A recent study has shown that the zero-tolerance immigration policy enforced by previous high-ranking government officials to deter acts of federal criminality may have resulted in psychological trauma among some children implicated.

The zero-tolerance immigration policy was put into motion to ensure the national security of Americans and the enforcement of federal immigration laws. However, some human rights groups have slammed the measures taken by former government officials, calling the decision to reinforce the rule of law: “government-sanctioned child abuse.”

According to new findings in PLOS One, in 25 families who were separated at the US-Mexico border, practically all parents and children had demonstrated sufficient symptoms to meet the criteria for a psychiatric condition, even after having been reunited.

Based on the findings, the mental health complications experienced included post-traumatic stress disorder, depressive disorders, and anxiety disorders.

“This is a very important study. It’s extremely important for policymakers to understand the consequences of these actions,” said co-author Alan Shapiro in a news release.

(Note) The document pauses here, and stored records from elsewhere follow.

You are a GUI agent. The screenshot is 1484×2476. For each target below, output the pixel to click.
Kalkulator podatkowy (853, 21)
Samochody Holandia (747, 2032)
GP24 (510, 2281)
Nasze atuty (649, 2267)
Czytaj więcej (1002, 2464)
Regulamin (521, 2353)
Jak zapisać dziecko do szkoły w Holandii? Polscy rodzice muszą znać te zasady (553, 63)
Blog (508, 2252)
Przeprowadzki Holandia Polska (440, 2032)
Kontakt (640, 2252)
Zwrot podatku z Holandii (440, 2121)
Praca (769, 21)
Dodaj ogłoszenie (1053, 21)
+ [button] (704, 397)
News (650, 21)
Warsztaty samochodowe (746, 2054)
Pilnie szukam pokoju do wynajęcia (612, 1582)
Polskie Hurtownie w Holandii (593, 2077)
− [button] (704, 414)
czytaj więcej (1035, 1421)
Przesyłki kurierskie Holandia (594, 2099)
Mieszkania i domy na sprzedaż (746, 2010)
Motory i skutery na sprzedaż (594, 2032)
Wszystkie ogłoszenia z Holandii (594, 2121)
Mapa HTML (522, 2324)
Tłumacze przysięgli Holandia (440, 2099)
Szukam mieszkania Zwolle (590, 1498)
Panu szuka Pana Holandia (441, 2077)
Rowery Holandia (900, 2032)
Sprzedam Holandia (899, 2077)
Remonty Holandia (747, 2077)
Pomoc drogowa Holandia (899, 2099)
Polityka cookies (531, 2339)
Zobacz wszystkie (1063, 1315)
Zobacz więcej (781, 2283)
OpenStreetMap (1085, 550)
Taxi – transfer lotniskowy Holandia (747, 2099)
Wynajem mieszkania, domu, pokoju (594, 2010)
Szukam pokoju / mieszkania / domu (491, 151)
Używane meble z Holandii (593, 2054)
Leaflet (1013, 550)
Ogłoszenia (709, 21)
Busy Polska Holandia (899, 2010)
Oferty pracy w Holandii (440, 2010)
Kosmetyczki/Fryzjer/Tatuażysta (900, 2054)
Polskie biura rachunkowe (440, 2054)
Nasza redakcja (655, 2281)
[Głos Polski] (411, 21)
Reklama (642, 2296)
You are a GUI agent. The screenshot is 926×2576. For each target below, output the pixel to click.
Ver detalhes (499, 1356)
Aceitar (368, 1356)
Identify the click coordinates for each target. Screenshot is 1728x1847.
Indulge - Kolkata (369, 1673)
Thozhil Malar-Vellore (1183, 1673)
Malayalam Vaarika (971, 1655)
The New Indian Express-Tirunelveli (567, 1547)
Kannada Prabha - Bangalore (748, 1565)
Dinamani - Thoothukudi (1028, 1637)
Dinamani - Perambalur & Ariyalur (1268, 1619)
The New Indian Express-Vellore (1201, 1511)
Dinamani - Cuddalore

“The memory of the fear doesn’t just go away. And the reunion, itself, is not necessarily a smooth process. Children can be angry; parents can be guilt-ridden.”

The findings were the result of an examination of records belonging to 31 parents and children all of which had been separated the US-Mexico border. Mental health evaluations were administered among the parents and children, with the vast majority, or 16 of 19 adults having met the criteria for a diagnosis of PTSD or an affective disorder.

“Our analysis of 31 medico-legal affidavits of parents and children directly affected by forced family separation shows nearly uniform negative mental health outcomes,” the authors of the study affirmed in their findings.

“To our knowledge, this is the first qualitative analysis of the mental health effects of the “zero tolerance” policy, as assessed during in-depth interviews by experienced clinicians.”